Carmelo tapote d’ailleurs le premier numéro. C’est toujours lui qui appelle les gens, jamais le contraire. Des particuliers qui ont pris rendez-vous au préalable et à qui une plage horaire a été attribuée. Durant celle-ci, ils doivent être disponibles. « Si la personne rate le premier appel, j’appelle une deuxième fois durant la plage horaire. Si je n’ai toujours pas de réponse au deuxième essai, la personne doit reprendre rendez-vous ». Mais la majorité du temps, le contribuable décroche et la première étape consiste alors à vérifier son identité. Sur l’écran de Carmelo apparaissent les informations fiscales de la personne appelée. « Je fais une lecture des éléments repris dans la fiche fiscale, en m’assurant bien qu’elle comprend un minimum le sens des codes. Nous voyons s’il y a des éléments à rajouter ou à modifier. Une fois que c’est finalisé, j’envoie la déclaration remplie, le contribuable reçoit une version papier qu’il doit dater, signer et renvoyer. Il est aussi possible de signer via Tax-on-web. A ce moment-là, la déclaration est complète ».
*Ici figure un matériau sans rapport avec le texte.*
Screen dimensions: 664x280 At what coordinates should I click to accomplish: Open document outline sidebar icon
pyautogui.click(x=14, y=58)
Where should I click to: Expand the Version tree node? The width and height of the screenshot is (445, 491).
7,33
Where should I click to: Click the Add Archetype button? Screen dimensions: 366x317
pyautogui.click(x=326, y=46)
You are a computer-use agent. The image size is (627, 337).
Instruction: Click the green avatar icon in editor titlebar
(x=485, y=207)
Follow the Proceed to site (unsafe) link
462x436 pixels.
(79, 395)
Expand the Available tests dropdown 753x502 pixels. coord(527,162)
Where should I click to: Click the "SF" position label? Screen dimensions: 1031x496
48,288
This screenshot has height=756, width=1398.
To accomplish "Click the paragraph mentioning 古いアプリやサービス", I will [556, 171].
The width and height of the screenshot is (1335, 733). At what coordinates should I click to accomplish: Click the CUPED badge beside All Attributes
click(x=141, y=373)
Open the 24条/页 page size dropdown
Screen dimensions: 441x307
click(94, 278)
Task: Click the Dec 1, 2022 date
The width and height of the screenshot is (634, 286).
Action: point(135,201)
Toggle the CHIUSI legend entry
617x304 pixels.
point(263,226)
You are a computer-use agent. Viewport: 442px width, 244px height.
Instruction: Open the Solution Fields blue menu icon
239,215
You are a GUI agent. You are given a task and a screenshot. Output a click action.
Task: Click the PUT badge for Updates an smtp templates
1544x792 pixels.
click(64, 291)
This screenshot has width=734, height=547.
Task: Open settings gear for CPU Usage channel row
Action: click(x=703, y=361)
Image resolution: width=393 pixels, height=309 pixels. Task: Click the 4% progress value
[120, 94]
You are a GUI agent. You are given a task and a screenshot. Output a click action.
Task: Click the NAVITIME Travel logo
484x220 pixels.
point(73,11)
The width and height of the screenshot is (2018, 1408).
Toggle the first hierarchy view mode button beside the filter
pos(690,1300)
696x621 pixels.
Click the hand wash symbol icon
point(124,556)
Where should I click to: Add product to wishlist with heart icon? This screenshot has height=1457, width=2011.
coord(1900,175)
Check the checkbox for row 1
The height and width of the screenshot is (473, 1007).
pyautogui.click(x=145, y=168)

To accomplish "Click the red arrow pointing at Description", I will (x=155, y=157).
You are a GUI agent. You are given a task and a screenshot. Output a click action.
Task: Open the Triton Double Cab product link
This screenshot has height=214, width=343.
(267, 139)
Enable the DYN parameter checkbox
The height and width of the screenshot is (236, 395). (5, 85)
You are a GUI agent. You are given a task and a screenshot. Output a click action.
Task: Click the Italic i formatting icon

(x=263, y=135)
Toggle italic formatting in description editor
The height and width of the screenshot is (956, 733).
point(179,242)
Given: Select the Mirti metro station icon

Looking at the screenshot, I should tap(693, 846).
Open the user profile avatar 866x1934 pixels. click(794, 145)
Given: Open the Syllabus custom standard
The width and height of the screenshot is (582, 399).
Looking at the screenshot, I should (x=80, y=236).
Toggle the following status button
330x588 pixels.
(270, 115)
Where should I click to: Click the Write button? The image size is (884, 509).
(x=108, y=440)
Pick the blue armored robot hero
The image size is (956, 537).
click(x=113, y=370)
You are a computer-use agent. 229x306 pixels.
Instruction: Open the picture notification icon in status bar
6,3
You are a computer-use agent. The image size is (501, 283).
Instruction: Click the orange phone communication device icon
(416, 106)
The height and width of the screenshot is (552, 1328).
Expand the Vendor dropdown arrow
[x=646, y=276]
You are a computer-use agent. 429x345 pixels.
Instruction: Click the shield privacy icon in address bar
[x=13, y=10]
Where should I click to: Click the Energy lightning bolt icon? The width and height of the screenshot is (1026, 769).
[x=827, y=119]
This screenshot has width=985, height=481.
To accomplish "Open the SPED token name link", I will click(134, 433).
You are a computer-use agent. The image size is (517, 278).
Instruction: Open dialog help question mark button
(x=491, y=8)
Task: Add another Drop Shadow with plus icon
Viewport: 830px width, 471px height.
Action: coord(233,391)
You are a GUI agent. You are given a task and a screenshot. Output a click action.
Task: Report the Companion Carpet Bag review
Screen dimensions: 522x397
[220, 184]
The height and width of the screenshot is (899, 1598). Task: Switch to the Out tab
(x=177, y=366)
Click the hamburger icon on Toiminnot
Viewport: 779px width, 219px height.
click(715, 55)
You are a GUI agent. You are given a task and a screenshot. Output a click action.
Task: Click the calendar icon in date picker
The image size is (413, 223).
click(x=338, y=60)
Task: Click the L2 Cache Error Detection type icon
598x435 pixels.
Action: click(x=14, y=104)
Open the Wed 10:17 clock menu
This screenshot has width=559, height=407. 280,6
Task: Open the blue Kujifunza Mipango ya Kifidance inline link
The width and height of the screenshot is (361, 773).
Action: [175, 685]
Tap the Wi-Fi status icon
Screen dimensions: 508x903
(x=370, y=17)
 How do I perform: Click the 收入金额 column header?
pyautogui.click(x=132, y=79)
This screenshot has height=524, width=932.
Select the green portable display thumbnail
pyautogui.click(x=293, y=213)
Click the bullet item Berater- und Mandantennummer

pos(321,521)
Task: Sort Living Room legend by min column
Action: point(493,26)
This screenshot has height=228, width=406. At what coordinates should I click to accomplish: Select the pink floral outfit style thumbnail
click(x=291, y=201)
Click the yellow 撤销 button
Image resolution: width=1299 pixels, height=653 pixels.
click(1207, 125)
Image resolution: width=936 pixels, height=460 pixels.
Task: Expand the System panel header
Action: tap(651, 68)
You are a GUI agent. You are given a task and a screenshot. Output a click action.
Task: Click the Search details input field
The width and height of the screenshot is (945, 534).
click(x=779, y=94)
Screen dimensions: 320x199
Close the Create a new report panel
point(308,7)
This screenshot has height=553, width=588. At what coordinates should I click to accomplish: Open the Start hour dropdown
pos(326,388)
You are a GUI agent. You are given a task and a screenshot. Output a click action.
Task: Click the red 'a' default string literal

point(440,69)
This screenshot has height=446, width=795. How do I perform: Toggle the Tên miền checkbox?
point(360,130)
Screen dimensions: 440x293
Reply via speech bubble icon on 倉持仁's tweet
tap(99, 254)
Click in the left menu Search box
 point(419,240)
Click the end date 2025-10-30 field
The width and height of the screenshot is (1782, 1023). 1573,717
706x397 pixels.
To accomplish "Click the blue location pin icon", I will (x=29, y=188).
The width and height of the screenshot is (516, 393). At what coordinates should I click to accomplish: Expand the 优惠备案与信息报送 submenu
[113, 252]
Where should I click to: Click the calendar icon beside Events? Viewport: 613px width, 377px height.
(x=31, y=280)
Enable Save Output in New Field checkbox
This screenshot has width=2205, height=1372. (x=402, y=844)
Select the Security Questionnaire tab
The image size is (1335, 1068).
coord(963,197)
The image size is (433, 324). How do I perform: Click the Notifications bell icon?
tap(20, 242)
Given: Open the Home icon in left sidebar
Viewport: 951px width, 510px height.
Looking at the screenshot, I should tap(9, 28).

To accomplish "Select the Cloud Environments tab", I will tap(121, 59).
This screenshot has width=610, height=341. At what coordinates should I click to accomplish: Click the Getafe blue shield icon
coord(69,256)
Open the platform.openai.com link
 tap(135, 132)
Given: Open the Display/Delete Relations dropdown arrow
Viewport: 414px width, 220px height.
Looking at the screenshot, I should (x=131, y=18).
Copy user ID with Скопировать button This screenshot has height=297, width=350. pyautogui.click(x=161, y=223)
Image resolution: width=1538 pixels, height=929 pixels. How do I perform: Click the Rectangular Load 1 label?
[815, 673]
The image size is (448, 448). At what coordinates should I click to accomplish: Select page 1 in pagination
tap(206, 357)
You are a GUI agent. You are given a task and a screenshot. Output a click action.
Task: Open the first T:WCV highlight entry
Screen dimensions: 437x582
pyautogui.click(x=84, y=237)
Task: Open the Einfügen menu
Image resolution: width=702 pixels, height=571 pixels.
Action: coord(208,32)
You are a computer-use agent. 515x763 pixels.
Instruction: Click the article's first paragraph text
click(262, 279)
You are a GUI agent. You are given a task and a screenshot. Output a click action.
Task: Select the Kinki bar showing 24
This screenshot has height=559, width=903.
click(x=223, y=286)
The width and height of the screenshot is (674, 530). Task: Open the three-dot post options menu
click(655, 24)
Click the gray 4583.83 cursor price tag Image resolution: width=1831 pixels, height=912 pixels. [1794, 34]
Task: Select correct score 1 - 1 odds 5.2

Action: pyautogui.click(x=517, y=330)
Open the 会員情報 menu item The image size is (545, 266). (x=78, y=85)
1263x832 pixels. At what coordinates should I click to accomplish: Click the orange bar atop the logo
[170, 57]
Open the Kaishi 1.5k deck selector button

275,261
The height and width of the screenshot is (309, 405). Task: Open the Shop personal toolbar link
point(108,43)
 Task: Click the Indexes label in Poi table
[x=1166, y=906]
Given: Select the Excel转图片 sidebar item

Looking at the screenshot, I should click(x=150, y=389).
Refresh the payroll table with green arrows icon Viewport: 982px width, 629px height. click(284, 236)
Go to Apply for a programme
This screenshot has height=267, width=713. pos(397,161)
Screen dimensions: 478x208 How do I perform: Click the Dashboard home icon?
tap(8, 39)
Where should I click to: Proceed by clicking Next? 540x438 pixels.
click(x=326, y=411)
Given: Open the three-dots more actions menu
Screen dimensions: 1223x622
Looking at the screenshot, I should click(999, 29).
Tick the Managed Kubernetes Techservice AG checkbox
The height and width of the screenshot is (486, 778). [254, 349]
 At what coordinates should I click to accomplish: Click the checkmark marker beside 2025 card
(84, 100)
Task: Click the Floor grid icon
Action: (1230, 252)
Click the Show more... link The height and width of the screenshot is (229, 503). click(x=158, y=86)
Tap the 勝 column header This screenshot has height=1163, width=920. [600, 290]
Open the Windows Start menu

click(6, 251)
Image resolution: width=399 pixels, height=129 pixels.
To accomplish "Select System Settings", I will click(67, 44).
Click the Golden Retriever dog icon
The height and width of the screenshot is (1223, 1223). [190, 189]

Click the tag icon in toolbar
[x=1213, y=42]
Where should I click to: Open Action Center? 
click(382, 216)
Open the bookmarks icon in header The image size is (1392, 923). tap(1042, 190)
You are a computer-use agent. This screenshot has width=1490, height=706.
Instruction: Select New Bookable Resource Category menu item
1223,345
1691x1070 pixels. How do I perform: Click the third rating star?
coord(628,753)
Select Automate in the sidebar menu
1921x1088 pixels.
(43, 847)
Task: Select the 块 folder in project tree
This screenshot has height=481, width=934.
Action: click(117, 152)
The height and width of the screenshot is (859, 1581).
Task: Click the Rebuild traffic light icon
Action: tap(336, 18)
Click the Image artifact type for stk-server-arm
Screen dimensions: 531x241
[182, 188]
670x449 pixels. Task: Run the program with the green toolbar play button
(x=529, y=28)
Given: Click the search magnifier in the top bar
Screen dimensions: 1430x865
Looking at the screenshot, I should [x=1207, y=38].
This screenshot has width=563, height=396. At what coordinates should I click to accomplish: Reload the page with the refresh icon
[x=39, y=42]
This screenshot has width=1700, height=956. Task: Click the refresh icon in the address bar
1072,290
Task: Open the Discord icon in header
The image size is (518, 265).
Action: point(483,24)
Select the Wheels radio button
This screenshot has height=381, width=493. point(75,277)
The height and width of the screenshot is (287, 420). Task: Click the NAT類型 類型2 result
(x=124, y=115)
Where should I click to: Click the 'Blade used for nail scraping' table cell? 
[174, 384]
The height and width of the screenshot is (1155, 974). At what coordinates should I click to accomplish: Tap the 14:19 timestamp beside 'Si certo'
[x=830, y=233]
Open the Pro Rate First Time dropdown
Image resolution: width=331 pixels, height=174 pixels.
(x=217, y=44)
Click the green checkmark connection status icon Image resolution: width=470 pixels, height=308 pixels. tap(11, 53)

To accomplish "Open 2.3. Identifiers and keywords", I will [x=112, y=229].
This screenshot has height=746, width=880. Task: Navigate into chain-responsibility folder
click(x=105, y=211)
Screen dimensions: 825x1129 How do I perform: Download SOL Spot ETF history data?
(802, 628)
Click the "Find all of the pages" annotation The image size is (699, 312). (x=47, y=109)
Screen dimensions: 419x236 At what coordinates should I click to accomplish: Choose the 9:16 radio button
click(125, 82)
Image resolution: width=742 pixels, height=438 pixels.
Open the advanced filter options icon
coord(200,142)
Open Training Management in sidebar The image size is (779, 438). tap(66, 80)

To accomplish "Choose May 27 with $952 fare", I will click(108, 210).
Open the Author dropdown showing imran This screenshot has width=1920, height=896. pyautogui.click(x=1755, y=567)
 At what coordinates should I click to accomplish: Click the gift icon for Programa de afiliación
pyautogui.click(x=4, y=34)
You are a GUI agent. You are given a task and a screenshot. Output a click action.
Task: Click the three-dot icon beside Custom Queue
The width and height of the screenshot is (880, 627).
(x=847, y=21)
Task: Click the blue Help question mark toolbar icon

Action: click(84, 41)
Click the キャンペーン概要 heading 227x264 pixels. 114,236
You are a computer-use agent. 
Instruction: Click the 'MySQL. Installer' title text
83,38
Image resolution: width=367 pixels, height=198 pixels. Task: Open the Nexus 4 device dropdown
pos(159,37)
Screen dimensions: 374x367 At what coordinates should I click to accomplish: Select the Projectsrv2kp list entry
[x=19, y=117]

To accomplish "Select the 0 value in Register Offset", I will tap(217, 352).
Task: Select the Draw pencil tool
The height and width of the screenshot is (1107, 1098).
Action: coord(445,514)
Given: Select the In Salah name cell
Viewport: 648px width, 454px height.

Une aide, pas un contrôle !

Sans surprise, les questions les plus courantes concernent la déclaration d’un prêt hypothécaire, de revenus à l’étranger, de plusieurs biens immobiliers. Le service attire aussi, plus simplement, des contribuables inquiets. « Ce sont, pour beaucoup, des gens qui ne sont pas sûrs des éléments repris dans leur déclaration. Souvent, ils ont simplement besoin d’être rassurés, même si la déclaration n’est pas complexe. Ils ont en effet des emprunts hypothécaires, des revenus qui ont changé, un nouvel emploi, un partenaire décédé récemment. C’est assez diversifié au final ». Diversifié tout comme le public aidé – même si beaucoup de seniors demandent de l’aide – et tout comme la durée des discussions. « Un appel peut prendre trois minutes s’il s’agit d’un détail sur une proposition de déclaration simplifiée à une vingtaine de minutes si le dossier est un peu plus compliqué. Et certaines personnes ont de nombreuses interrogations ! ». Malgré tout, pas question de jouer au comptable. « Nous ne faisons jamais les frais réels par exemple. Car ce n’est plus de l’aide au remplissage, ça relève vraiment de la comptabilité des gens », explique notre interlocuteur. Les agents n’aident pas non plus les indépendants à remplir la partie 2 de la déclaration. Autre petit détail, qui ne manquera pas d’effleurer l’esprit de certains : « C’est une déclaration, pas un contrôle ! », insiste le fonctionnaire de 32 ans. « Si la personne veut ajouter ou modifier des choses, c’est elle qui décide. Nous pouvons lui indiquer que certaines informations sont en contradiction avec celles que nous avons, mais au final, elle a toujours le dernier mot. »

Une expérience à renouveler ?

Cette aide gratuite reste visiblement bienvenue pour beaucoup, puisque depuis le 5 mai dernier, près de 115.000 déclarations ont été complétées par le biais de cette nouvelle procédure. Dans les prochaines semaines, plus de 125.000 rendez-vous sont déjà fixés. C’est tout de même moins que l’année passée : 620.000 fiches avaient été complétées par les 2000 agents mobilisés. Si le SPF Finances assure recevoir des retours positifs de contribuables sur l’expérience, Carmelo Sutera pointe quelques limites. « Par exemple, si nous n’avons pas le document dans notre base de données et que le contribuable, de chez lui, n’arrive pas à comprendre l’information qu’il doit chercher sur celui-ci, c’est compliqué. Il y a quand même une limite à ce qu’il est possible de faire par téléphone ». Mais dans d’autres cas, l’aide à distance permet de gagner en efficacité… et en temps : plus besoin pour la personne aidée de se déplacer, ni de faire la file avant d’être prise en charge par un agent. Un argument pour envisager l’instauration de cette formule sur le long terme ? « Impossible de répondre maintenant. Nous réfléchirons à cela plus tard, sur base des feedbacks », répond Florence Angelici, la porte-parole du SPF Finances, qui rappelle que pour l’instant il reste des places de rendez-vous disponibles jusqu’au 30 juin. Celles-ci peuvent être réservées au numéro 02.575.56.67.